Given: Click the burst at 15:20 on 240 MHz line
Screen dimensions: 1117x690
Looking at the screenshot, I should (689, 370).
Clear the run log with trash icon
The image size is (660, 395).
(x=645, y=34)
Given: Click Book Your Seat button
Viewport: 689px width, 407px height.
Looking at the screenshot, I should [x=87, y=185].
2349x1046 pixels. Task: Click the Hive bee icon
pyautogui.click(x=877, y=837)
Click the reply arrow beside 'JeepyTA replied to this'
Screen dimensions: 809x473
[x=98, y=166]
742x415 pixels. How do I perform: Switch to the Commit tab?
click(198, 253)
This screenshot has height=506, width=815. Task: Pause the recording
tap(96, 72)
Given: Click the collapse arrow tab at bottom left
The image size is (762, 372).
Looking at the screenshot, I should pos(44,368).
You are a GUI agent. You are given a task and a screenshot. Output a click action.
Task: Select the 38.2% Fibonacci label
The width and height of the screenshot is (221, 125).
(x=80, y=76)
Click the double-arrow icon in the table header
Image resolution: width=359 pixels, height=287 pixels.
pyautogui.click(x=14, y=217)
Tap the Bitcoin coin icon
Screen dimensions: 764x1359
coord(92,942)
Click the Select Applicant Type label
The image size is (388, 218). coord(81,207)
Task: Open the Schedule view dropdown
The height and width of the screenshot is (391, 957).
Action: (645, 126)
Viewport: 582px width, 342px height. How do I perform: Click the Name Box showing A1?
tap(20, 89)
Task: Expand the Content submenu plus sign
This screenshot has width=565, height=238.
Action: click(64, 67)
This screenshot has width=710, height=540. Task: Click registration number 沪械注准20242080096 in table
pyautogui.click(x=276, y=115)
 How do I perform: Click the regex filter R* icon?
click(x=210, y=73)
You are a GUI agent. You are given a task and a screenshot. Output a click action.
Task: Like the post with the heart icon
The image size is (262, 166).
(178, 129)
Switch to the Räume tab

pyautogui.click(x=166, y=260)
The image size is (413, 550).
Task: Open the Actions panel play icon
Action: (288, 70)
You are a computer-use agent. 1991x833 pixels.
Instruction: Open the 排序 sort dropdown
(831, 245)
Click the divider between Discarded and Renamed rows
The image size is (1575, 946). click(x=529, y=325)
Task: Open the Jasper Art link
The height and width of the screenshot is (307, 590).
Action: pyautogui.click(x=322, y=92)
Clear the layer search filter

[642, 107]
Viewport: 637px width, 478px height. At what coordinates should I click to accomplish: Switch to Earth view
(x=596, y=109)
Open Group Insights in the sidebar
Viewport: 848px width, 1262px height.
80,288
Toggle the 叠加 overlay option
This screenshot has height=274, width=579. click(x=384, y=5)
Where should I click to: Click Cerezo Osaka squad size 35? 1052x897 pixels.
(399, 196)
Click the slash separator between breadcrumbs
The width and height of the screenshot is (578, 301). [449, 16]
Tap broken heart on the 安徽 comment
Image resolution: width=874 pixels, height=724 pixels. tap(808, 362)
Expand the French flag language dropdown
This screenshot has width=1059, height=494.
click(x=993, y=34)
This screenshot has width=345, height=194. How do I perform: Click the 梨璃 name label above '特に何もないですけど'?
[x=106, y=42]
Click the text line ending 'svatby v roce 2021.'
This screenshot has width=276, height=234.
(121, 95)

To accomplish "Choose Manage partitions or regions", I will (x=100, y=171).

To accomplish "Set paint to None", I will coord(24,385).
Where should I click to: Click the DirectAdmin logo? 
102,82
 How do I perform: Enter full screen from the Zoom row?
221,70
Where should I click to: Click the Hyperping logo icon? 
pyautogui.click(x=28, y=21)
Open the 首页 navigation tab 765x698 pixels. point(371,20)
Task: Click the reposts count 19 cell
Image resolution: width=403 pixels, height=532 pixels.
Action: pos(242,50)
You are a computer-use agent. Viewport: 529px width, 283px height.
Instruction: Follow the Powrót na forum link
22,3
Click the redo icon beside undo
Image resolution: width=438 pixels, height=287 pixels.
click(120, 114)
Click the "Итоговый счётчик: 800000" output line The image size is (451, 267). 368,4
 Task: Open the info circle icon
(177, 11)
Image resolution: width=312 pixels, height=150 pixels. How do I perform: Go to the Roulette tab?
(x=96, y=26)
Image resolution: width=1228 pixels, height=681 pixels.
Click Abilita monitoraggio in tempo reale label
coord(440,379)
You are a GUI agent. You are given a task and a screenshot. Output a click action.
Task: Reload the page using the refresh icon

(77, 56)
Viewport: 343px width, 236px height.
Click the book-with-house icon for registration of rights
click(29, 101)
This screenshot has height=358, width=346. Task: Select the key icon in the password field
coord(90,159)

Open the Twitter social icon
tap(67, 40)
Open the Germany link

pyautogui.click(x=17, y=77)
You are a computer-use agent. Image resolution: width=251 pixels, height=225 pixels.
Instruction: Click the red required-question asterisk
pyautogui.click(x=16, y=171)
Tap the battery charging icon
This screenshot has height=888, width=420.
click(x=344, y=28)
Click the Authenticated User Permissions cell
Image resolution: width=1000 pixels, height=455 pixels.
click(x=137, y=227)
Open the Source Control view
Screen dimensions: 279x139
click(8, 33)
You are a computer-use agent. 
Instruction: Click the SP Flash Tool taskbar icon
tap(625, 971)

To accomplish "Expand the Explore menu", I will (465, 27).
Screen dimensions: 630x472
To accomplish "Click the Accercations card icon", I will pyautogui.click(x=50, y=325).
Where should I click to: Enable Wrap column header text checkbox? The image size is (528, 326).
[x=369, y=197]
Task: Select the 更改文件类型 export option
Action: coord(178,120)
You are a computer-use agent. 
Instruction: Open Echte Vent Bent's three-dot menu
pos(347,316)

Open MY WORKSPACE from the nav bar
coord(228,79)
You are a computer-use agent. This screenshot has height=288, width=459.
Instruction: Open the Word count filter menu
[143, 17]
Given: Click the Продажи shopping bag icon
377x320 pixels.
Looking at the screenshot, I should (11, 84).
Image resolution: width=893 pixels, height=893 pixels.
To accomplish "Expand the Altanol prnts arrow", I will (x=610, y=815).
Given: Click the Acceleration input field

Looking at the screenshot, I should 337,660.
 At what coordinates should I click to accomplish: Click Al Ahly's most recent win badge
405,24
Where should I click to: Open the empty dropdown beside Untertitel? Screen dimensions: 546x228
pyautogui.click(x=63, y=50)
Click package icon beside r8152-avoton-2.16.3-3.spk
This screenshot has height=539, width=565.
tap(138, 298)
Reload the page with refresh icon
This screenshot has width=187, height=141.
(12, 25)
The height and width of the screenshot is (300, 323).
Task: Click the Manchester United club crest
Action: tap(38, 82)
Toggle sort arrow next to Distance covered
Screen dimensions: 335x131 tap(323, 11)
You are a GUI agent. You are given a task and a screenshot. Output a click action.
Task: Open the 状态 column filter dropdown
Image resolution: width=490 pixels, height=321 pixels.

____________________

• [WHAT THE EXERCISE ASKS]:
All lines in the entries above that hold the word "will" need to be copied.

• [WRITTEN SOLUTION]:
To accomplish "Choose Manage partitions or regions", I will (x=100, y=171).
To accomplish "Set paint to None", I will coord(24,385).
To accomplish "Expand the Explore menu", I will (465, 27).
To accomplish "Click the Accercations card icon", I will pyautogui.click(x=50, y=325).
To accomplish "Expand the Altanol prnts arrow", I will (x=610, y=815).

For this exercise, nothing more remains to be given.